En « accordant » tous les pendules, on peut mettre les châssis bout à bout, qui font alors un mouvement parfaitement synchrone et creusent ainsi le sillon par segments adjacents de 4 m.

Sur 40 m de bancs de taille on peut ainsi placer 10 châssis en production.

En « attaquant » la carrière sur ses huit couches géologiques en même temps ils avaient la possibilité de placer 80 châssis sur 40 m de longueur du banc de taille, ce qui laisse une grande souplesse d’organisation.

Se pose la question de l’évacuation des débris de taille dans un sillon de 17 cm de largeur.

L’inclinaison des couches géologiques dans l’axe N-S est de 5° par rapport à l’horizontale soit une pente de 10%. Il suffit alors depuis le point haut du sillon de faire couler un filet d’eau, qui va entraîner dans son déplacement les débris de taille au fur et à mesure qu’ils sont créées par les dents.

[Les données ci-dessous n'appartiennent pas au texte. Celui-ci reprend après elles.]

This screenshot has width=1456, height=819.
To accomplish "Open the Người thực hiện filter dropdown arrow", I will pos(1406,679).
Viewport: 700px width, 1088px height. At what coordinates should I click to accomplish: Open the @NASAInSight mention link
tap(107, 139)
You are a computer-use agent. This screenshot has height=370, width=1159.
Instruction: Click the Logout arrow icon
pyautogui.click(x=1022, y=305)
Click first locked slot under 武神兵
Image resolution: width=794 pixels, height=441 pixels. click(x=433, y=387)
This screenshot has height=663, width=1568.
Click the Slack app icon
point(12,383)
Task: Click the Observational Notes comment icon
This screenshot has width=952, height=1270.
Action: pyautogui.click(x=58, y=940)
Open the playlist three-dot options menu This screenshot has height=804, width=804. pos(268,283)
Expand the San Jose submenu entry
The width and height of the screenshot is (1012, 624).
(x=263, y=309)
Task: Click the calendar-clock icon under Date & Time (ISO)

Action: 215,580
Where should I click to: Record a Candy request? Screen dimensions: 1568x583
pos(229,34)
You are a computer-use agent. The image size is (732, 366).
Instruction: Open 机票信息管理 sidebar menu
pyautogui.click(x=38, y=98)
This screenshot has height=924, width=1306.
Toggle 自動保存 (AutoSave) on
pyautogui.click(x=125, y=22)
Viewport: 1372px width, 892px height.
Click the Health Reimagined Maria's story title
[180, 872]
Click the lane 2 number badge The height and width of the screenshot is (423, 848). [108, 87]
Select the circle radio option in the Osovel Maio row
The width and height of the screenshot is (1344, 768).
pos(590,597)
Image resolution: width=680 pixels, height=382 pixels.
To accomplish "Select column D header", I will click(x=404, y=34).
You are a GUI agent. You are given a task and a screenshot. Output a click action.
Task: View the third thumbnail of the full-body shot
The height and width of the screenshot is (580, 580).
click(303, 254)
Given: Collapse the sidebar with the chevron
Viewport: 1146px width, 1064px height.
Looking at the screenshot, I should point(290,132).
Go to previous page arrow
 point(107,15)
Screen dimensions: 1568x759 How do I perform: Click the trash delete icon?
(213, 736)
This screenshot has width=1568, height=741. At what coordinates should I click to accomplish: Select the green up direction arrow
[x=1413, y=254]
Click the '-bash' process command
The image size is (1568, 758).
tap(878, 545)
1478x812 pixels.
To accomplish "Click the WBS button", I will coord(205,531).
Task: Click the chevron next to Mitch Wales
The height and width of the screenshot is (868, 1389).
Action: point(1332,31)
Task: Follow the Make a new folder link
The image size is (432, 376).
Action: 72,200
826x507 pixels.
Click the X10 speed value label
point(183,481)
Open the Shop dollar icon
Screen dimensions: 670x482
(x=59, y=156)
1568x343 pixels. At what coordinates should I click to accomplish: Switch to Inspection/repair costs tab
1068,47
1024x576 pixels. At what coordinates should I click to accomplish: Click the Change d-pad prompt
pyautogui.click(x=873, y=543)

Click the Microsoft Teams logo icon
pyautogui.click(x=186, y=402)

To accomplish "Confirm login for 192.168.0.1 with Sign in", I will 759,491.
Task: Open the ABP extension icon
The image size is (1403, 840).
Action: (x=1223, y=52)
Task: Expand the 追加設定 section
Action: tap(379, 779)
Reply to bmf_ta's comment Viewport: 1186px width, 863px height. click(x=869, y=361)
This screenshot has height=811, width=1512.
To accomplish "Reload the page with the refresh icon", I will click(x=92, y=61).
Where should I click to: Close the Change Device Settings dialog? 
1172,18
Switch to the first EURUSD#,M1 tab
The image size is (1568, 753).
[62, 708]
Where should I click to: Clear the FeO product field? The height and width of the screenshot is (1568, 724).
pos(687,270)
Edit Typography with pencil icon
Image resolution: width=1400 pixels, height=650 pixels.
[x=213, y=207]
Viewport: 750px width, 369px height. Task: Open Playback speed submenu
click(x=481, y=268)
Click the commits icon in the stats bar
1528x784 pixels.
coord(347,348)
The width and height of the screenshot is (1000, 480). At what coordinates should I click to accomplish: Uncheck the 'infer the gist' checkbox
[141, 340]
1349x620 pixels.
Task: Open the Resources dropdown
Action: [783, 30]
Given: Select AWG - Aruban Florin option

Cette eau sera recueillie dans des bassins de décantations branchés sur les parties basses des sillons, puis réintroduite en partie haute.

Pas de poussière, les débris de taille sont automatiquement compactés par décantation, il suffira plus tard de les mettre dans des sacs pour qu’ils circulent dans le circuit de manutention des blocs taillés.

Les sillons ayant été creusés jusqu’à la profondeur de la couche marneuse ou argileuse, il faut maintenant casser les murs pour en faire des blocs.

 

La méthode est de frapper un coup très fort au droit de la cassure que l’on souhaite obtenir.

Une cale de 17 cm, la largeur du sillon, est placée dans celui-ci pour bloquer la partie du mur que l’on veut épargner et de l’autre coté de cette cale mais à l’extérieur du mur, on place un bloc qui fait au moins la masse du bloc à détacher pour contrer la flexion du mur et éviter qu’il ne se casse ailleurs que là où on le veut.

Une fois ainsi « emmailloté » il reste à porter le « méga » coup de marteau.

Pour ceci les carriers auraient bien pu utiliser une fois encore la force de la pesanteur.

On peut imaginer une masse variable en fonction de l’épaisseur du mur, pour un mur de 0.7 m d’épaisseur un bloc pesant peut être de l’ordre d’une tonne, 2 fois plus pour un mur de 1.5 m d’épaisseur.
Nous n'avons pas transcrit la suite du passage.